Title: 

Jones v. City of Mckinney

Date: 

November 2, 1995

Citation: 

910 S.W.2d 933

Court: 

Status: 

Published Opinion

Table of Contents

Supreme Court of Texas.

Michael JONES, Petitioner,

v.

The CITY OF McKINNEY, Texas, Respondent.

No. 95–0555.

|

Nov. 2, 1995.

|

Rehearing Overruled Dec. 22, 1995.

*933 Appealed from Court of Appeals of Dallas, Fifth Judicial District.

Attorneys & Firms

*934 Lance S. Baxter, Plano, for Petitioner.

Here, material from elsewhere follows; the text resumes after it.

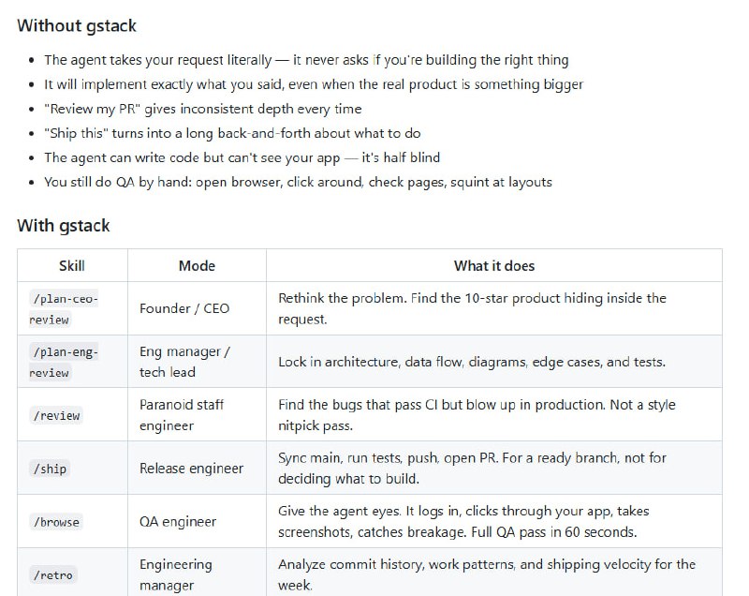Click the "Release engineer" mode cell
The width and height of the screenshot is (749, 596).
point(191,469)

Grady R. Thompson, McKinney, for Respondent.

Opinion

PER CURIAM.

Petitioner Michael Jones sued his employer, the City of McKinney, for allegedly firing him in retaliation for filing a workers’ compensation claim. The jury returned findings favorable to Jones, but the trial court rendered a take-nothing judgment for the City based on sovereign immunity. The court of appeals affirmed, holding that the Legislature, under the 1989 amendments to the Political Subdivisions Act, see Tex.Lab.Code § 504.002, did not waive sovereign immunity for retaliatory discharge claims [1995 WL 26803]. We have today reached the opposite conclusion in Kuhl v. City of Garland, 910 S.W.2d 929 (Tex.1995). Accordingly, without hearing oral argument, a majority of the Court reverses the judgment of the court of appeals and remands this cause to that court for consideration of the parties’ remaining points of error.